Herbert “Wolf” Melgar, 56, a broadcaster who organized major Hispanic festivals in the Washington region and galvanized the Salvadoran diaspora to stay engaged in the future of their home country, died May 9 of complications from covid-19.

Melgar co-hosted the well-known weekly talk show Salvavisión, an Internet platform he used to discuss political and social affairs in his native El Salvador, reaching thousands of Spanish speaking homes in the region.

“He was a creative mind,” his colleague and co-host Alvaro Méndez said. “Loved music and films. He was most passionate when he was behind the mic.”

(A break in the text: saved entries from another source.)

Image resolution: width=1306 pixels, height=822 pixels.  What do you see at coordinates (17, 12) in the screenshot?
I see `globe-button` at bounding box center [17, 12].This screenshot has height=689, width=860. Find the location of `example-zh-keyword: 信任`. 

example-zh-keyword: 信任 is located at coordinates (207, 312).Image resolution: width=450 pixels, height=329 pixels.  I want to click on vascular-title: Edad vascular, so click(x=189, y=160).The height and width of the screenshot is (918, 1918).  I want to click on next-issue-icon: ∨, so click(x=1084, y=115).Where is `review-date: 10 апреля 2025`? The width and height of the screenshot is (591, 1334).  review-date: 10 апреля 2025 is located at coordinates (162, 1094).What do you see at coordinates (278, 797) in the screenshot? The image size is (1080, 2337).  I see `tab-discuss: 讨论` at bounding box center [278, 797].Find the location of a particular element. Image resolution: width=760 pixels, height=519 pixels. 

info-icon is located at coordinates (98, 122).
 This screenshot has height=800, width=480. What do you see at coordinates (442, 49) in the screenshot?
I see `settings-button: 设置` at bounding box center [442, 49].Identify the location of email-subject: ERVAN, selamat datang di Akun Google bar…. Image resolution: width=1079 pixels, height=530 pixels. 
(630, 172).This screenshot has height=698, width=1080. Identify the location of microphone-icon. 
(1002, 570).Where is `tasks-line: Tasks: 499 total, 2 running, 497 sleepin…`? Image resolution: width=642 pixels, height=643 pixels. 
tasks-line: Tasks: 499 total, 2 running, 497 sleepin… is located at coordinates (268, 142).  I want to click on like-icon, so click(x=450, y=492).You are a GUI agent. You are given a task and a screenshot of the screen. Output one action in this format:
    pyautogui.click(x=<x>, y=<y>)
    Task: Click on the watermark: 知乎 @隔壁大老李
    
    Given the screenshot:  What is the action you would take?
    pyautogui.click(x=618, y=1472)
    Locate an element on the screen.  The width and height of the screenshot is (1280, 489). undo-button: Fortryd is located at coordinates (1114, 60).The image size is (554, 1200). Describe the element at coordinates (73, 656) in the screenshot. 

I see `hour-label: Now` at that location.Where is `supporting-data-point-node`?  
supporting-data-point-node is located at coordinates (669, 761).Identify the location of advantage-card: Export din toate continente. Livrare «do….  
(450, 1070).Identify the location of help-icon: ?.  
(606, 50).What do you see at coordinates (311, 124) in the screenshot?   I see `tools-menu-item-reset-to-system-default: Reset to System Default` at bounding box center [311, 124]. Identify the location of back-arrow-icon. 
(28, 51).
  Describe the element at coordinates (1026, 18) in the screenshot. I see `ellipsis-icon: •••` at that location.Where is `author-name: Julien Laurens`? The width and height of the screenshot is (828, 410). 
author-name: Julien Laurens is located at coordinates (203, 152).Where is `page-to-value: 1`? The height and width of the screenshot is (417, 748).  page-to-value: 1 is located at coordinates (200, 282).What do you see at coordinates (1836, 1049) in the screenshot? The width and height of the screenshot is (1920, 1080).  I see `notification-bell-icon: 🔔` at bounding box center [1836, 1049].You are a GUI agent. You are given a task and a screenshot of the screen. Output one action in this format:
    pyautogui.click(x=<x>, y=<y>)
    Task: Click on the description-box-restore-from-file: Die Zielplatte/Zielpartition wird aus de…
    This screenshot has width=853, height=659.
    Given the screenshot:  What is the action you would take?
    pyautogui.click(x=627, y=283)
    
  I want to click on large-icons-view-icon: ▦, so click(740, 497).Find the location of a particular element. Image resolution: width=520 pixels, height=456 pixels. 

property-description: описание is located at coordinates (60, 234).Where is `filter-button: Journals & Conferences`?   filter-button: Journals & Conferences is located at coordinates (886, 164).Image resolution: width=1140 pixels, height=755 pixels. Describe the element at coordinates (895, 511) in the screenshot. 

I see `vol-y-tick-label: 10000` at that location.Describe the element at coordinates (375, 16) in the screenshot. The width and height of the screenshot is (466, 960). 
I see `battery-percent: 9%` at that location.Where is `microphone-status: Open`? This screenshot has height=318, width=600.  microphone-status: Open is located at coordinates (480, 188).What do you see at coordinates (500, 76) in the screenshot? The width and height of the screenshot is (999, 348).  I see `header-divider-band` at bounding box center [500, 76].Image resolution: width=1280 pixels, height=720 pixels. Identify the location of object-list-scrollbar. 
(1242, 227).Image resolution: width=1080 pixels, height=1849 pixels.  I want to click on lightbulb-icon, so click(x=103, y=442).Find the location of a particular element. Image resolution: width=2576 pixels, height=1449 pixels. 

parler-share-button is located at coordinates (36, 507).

In every show broadcast on Facebook Live, Melgar would begin by acknowledging people listening, responding to questions and comments from followers and sending birthday wishes. Then he would turn to hours of discussion about politics in El Salvador and the country’s millennial President Nayib Bukele.

Melgar began his career as a sound engineer during a tumultuous political time in El Salvador. As a young man he traveled the country with an entourage of musicians, going from one town carnival to another, even at the peak of the decade-long civil war in the 1980s.

“He wanted to bring happiness to the most remote towns of the country during a time when it was super dangerous. They had to travel with large signs identifying themselves as musicians,” his younger brother Marvin Melgar recalls.

Herbert Melgar worked with such iconic Salvadoran bands including Orquesta Guanabambú, Espíritu Libre and La Raza Band. In the 1990s, musical events brought him to the Washington area, where he stayed in search of economic opportunity, friends said. He joined one of the largest Salvadoran communities outside El Salvador. He lived in the Washington area for nearly 25 years, most recently in Prince George’s County, Méndez said.

Melgar also founded Imperio Radio, another passion project that he tended to around his Salvavisión gig and his full-time job designing advertising spots for local Latino businesses. Along with Méndez, he promoted musical and cultural events within the largely Salvadoran community of Washington and helped organized Latino festivals, including the Festival Guanaco every fall in Hyattsville.

His connections with the music scene in El Salvador were instrumental in facilitating the visits of popular Salvadoran bands to the area, Méndez said.

He was known for spending hours watching old movies and loved Star Wars.

On the talk show, Melgar was a strong critic of Bukele, most recently blasting him for enforcing a strict quarantine during the covid-19 pandemic, which Melgar said had left many poor Salvadorans stuck at home without food.

“That guy has never picked a shovel,” he said in a recent broadcast. “He only knows to give orders.”

In his last few shows, Melgar, along with Méndez, used the Salvavisión platform to discuss the disproportionate impact the coronavirus pandemic was having on immigrant workers in the Washington region and to urge listeners to stay home during the pandemic. The videos reached as many as 70,000 people in the Washington region and beyond, Méndez said.

“The only place where we can be now is where the family is,” Melgar said on the air in April, before he fell ill with the coronavirus. “If you are in quarantine I hope you are having a good time. If you are quarantining with your family, well, enjoy your children and other relatives.”

He had planned to return to El Salvador, his brother Marvin Melgar said. His wife and two adult children live there.